> TASK REQUIREMENTS:
Please give back only the lines below from the one containing "This screenshot has width=1440, height=754." to the one containing "Expand the Free Mock Tests dropdown", each repeated word for word, both ends included.

##### GIVEN ENTRIES

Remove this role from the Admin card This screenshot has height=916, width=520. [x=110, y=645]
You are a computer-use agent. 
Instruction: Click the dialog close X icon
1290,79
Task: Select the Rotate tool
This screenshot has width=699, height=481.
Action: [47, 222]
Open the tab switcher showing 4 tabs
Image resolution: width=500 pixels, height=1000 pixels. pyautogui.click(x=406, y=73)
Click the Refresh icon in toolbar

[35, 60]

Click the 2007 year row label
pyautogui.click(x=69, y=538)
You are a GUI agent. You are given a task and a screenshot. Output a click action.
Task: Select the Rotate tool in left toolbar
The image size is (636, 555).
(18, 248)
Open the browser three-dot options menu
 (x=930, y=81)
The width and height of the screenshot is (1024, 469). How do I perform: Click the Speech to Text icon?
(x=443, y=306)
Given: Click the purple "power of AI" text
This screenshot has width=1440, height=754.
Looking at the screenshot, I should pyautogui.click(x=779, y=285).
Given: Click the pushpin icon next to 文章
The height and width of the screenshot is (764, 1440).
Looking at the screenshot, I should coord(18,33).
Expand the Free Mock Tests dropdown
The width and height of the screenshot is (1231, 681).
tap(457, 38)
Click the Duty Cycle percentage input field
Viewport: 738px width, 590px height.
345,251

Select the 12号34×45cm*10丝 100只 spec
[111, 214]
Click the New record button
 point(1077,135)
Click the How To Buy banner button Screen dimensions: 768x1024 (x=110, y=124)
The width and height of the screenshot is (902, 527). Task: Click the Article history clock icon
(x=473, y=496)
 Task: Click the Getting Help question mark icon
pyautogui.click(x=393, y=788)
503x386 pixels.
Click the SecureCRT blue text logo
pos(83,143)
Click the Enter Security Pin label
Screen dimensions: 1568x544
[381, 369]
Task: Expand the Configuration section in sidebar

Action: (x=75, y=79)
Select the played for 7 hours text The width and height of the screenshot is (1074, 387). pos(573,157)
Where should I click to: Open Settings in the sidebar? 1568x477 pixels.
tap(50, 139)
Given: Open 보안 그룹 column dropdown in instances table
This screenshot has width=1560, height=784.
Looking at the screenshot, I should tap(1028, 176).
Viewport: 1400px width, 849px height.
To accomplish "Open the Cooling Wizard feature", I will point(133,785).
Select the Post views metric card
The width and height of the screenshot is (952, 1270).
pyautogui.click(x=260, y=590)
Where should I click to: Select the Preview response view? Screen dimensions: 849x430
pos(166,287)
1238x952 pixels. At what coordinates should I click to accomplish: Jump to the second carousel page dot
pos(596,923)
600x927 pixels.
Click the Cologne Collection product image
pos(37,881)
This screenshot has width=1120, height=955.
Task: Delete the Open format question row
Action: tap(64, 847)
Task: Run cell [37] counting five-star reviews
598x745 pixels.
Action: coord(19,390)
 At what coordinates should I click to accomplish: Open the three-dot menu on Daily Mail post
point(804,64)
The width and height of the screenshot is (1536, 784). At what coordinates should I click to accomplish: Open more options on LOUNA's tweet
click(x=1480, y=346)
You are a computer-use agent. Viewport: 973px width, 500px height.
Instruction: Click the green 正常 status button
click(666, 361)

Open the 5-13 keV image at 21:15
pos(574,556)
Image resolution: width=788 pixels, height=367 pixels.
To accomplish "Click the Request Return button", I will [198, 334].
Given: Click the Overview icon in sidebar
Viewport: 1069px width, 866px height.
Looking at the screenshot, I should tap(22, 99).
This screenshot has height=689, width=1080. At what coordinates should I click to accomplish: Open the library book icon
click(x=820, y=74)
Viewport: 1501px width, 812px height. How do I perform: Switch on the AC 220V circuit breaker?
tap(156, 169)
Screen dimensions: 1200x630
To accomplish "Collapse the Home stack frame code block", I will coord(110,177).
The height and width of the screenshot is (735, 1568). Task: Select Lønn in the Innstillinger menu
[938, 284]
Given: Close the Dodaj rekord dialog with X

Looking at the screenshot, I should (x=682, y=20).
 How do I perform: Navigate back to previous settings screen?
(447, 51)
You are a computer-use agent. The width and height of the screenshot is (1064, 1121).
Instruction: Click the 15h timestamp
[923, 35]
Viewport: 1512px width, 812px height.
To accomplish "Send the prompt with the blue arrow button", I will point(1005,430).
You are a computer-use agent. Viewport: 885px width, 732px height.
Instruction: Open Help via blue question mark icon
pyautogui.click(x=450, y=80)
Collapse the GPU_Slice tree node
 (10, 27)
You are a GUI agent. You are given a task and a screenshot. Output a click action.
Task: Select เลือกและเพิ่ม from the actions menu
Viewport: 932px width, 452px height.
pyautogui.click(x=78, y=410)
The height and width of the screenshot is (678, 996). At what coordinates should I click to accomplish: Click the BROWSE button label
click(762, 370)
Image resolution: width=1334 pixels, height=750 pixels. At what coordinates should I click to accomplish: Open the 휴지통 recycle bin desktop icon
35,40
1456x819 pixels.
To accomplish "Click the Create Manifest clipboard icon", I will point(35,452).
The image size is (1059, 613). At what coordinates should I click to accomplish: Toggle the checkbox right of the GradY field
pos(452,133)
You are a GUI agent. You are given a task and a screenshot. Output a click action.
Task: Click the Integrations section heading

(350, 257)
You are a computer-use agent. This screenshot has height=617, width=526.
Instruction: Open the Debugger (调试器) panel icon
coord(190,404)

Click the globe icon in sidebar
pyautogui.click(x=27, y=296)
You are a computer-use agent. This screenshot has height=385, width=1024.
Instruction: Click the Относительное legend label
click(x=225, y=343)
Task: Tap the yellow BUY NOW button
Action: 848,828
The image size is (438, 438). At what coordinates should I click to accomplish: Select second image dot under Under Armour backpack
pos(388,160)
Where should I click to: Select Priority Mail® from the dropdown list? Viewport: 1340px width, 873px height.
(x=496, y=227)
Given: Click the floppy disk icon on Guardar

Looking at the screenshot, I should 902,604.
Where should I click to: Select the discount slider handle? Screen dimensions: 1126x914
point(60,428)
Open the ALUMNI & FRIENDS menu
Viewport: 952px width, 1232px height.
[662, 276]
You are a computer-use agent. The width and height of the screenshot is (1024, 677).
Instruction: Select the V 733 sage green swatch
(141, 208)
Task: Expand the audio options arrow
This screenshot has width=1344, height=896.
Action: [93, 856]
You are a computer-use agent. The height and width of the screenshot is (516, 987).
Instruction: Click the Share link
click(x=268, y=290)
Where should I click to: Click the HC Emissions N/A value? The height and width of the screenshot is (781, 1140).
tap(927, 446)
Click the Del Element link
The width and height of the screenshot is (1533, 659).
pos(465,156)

##########

> SOLUTION:
This screenshot has width=1440, height=754.
Looking at the screenshot, I should pyautogui.click(x=779, y=285).
Given: Click the pushpin icon next to 文章
The height and width of the screenshot is (764, 1440).
Looking at the screenshot, I should coord(18,33).
Expand the Free Mock Tests dropdown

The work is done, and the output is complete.